== Task data ==
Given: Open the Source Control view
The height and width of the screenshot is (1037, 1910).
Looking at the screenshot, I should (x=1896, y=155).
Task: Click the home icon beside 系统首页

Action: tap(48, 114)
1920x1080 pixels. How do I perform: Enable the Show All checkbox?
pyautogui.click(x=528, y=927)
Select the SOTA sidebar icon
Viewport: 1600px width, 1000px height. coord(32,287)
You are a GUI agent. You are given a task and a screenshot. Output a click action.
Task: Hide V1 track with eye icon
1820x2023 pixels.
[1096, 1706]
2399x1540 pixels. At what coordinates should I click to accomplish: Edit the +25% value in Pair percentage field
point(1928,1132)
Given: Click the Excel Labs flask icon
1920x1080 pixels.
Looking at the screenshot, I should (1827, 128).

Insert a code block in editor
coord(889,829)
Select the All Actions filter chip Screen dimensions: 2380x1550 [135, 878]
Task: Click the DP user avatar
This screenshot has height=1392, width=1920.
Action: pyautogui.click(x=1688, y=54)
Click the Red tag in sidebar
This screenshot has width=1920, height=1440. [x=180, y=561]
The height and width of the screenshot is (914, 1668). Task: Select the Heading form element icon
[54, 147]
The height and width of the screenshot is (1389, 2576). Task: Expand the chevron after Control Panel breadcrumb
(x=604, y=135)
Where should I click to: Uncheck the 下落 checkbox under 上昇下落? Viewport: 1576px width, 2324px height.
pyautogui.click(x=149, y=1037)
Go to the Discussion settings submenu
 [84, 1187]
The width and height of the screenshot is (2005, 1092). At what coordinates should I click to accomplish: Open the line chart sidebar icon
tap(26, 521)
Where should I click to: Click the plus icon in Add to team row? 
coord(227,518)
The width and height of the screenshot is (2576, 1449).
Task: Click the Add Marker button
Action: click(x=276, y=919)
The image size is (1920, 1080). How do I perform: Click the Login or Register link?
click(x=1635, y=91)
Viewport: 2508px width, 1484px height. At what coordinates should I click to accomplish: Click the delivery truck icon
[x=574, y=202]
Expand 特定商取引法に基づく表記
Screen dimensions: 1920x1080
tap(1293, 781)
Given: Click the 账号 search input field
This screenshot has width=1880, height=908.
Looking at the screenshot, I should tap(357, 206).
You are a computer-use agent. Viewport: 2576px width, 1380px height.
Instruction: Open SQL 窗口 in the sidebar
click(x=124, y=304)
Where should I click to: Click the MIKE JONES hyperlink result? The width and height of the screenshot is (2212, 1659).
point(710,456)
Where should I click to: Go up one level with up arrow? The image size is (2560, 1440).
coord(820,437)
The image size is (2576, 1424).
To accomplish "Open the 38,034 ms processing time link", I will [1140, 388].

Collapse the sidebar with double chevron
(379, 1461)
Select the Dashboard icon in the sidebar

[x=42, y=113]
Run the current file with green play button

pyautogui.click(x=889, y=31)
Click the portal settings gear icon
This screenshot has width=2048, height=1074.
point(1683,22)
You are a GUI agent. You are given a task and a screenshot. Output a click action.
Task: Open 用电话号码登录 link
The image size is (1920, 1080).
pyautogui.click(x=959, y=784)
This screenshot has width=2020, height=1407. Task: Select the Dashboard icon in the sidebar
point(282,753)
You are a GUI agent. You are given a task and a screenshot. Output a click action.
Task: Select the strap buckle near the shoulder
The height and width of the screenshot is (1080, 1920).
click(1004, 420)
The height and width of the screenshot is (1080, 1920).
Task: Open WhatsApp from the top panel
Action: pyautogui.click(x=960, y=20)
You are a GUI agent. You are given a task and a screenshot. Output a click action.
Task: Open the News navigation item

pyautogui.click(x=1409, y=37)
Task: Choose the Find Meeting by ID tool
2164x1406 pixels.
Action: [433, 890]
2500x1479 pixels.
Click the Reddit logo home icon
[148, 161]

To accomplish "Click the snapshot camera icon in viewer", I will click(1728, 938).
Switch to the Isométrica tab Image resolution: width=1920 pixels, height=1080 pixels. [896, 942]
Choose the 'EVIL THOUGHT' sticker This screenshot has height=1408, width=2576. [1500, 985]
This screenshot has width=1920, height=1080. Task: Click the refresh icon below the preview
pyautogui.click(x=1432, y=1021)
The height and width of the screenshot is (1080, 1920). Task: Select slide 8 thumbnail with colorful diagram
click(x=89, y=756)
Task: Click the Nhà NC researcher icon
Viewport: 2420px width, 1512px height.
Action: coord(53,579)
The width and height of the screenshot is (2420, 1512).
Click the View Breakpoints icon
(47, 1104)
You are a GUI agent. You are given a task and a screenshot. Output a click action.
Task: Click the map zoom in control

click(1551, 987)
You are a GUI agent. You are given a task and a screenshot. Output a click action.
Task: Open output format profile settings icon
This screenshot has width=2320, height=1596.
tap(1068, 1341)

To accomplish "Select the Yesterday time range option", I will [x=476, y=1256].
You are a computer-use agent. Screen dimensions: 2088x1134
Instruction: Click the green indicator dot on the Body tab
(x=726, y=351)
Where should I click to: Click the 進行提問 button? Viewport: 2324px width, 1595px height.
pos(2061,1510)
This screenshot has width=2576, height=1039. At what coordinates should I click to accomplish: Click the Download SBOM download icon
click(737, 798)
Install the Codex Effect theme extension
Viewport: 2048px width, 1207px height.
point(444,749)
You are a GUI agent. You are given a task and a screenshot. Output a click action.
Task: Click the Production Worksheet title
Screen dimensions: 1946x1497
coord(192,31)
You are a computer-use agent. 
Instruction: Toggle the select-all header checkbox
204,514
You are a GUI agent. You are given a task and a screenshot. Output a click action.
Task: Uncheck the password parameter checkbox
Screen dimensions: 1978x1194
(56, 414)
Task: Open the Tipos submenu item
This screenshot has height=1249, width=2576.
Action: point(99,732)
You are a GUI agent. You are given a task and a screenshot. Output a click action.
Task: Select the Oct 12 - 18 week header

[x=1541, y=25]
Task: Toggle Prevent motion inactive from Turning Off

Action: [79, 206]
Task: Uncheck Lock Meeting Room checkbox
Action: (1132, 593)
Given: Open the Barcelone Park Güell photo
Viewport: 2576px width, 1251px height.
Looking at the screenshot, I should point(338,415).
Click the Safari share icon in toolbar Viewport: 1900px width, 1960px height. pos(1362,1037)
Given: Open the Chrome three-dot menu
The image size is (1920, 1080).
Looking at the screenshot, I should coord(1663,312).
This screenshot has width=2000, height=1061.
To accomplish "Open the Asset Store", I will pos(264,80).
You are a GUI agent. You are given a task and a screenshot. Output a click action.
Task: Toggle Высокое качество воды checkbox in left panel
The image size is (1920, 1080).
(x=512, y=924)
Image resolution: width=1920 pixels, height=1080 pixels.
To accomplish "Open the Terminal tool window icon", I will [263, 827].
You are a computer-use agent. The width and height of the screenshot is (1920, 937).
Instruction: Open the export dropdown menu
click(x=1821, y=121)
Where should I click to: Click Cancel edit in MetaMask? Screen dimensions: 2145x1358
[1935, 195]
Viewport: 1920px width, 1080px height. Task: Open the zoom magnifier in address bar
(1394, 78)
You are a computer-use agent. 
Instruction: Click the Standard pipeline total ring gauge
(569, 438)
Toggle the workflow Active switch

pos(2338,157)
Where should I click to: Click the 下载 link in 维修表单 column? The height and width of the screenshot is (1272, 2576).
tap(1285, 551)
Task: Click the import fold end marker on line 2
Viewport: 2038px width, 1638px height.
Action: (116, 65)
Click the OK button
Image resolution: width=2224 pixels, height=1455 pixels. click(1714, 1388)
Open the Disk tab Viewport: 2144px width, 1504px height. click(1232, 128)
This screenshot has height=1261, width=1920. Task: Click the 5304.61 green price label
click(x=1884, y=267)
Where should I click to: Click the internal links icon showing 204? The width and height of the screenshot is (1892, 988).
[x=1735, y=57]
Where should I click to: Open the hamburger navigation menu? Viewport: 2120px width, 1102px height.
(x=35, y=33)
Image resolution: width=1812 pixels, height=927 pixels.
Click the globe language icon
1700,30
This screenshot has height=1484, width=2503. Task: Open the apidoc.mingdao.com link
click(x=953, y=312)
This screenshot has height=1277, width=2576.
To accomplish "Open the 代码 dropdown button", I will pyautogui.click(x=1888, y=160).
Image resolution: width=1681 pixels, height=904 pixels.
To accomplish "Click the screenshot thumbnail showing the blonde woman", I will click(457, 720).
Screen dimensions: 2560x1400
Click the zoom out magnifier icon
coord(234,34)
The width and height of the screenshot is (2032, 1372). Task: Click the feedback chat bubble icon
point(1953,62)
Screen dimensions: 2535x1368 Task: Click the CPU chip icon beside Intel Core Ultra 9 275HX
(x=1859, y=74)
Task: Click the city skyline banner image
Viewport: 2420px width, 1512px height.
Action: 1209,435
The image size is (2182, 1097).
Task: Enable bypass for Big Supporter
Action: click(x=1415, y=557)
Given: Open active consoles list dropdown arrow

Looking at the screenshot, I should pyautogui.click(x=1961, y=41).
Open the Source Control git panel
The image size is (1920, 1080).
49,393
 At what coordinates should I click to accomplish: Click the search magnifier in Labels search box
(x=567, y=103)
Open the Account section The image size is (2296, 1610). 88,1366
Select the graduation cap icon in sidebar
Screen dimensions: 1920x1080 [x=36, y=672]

== Work request ==
Your job is to copy out every line from the records above that has the word "time".

== Result of this exercise ==
To accomplish "Open the 38,034 ms processing time link", I will [1140, 388].
To accomplish "Select the Yesterday time range option", I will [x=476, y=1256].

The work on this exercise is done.